> [Task directions] Strip the pictures, then copy the remaining data exactly as it stands.

> [Data]
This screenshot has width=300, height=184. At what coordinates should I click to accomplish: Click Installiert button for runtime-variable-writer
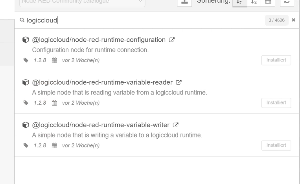276,145
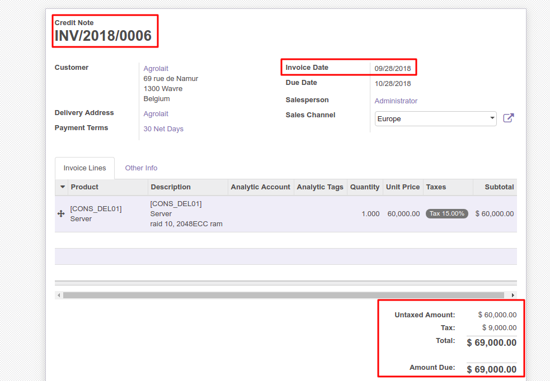Viewport: 550px width, 381px height.
Task: Click the credit note title INV/2018/0006
Action: tap(102, 35)
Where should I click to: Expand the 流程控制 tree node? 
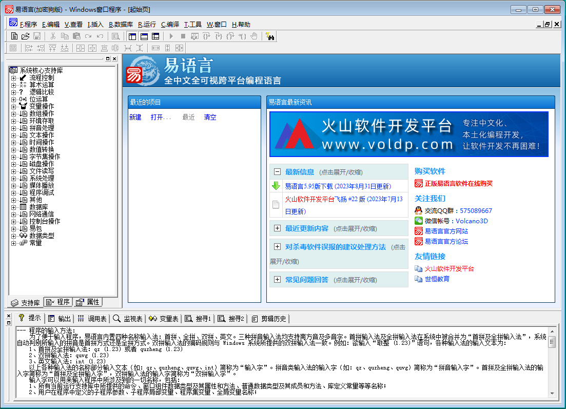(x=14, y=77)
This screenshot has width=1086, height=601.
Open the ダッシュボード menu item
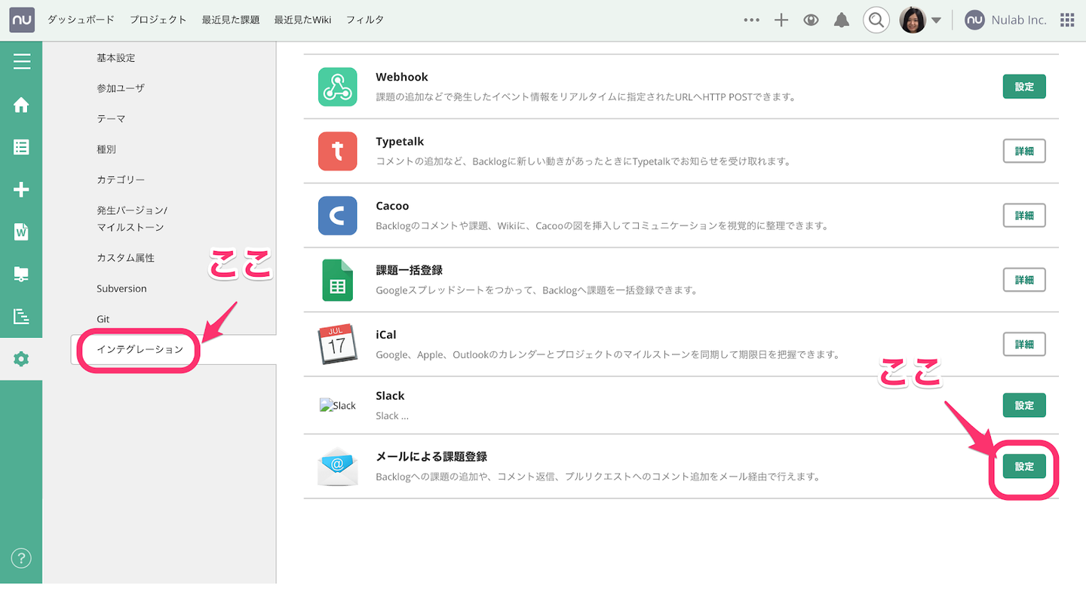click(x=81, y=20)
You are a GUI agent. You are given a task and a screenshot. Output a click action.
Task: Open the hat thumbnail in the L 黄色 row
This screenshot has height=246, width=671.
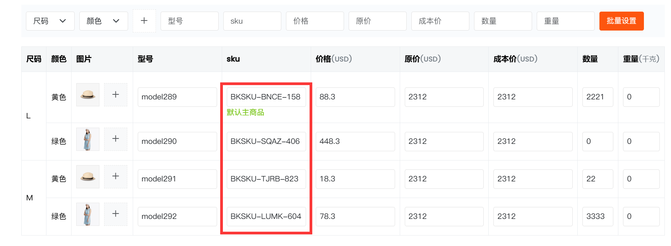[x=88, y=95]
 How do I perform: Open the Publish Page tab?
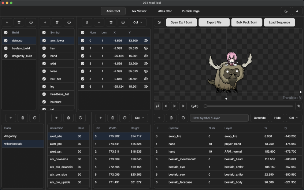(x=190, y=11)
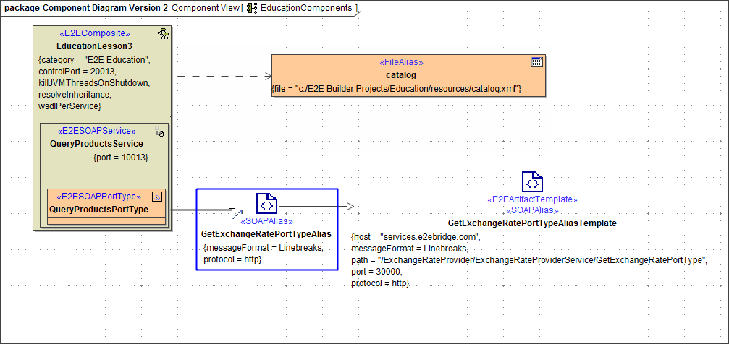Click the E2EArtifactTemplate stereotype label
This screenshot has width=729, height=344.
pos(532,199)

> [Reply]
This screenshot has width=300, height=184. At what coordinates should I click to accomplish: Click Installiert button for runtime-variable-writer
276,145
Viewport: 550px width, 381px height.
Task: Click the credit note title INV/2018/0006
Action: tap(102, 35)
Where should I click to: Expand the 流程控制 tree node? 
(x=14, y=77)
This screenshot has width=1086, height=601.
Open the ダッシュボード menu item
click(x=81, y=20)
You are a GUI agent. You are given a task and a screenshot. Output a click action.
Task: Open the hat thumbnail in the L 黄色 row
This screenshot has height=246, width=671.
[x=88, y=95]
 How do I perform: Open the Publish Page tab?
(x=190, y=11)
Click the E2EArtifactTemplate stereotype label
This screenshot has width=729, height=344.
pos(532,199)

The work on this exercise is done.